• EXERCISE DATA:
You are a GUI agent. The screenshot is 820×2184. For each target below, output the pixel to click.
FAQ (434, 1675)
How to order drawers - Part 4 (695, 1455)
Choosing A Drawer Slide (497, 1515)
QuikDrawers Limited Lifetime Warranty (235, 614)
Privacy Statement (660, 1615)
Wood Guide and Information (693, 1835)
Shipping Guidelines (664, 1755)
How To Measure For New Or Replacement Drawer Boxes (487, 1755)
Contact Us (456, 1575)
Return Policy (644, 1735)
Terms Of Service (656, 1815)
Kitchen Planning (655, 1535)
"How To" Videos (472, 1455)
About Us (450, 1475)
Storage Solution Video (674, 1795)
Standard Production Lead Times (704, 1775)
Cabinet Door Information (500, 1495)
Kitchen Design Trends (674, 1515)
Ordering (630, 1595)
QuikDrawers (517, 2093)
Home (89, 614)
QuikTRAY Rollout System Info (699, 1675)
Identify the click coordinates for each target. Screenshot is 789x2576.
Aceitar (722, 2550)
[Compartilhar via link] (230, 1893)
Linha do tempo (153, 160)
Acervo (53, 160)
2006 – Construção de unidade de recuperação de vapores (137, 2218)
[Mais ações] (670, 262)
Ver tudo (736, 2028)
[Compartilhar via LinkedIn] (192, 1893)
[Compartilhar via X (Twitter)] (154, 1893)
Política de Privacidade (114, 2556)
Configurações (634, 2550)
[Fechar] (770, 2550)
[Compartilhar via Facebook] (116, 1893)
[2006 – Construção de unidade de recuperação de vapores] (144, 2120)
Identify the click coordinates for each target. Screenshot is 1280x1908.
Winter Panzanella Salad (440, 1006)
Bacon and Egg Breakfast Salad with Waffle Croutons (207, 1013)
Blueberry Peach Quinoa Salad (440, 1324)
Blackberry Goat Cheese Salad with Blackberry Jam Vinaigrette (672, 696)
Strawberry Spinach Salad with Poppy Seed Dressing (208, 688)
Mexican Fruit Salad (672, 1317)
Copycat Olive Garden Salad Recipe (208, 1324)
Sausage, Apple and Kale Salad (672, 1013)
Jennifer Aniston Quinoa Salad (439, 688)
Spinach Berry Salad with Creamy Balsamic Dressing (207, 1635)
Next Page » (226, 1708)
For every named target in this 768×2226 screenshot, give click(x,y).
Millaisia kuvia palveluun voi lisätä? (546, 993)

• REQUIREMENT:
Give the number of lines in the records that contain the string "Dressing", and nothing besides.

• PROBLEM SOLUTION:
2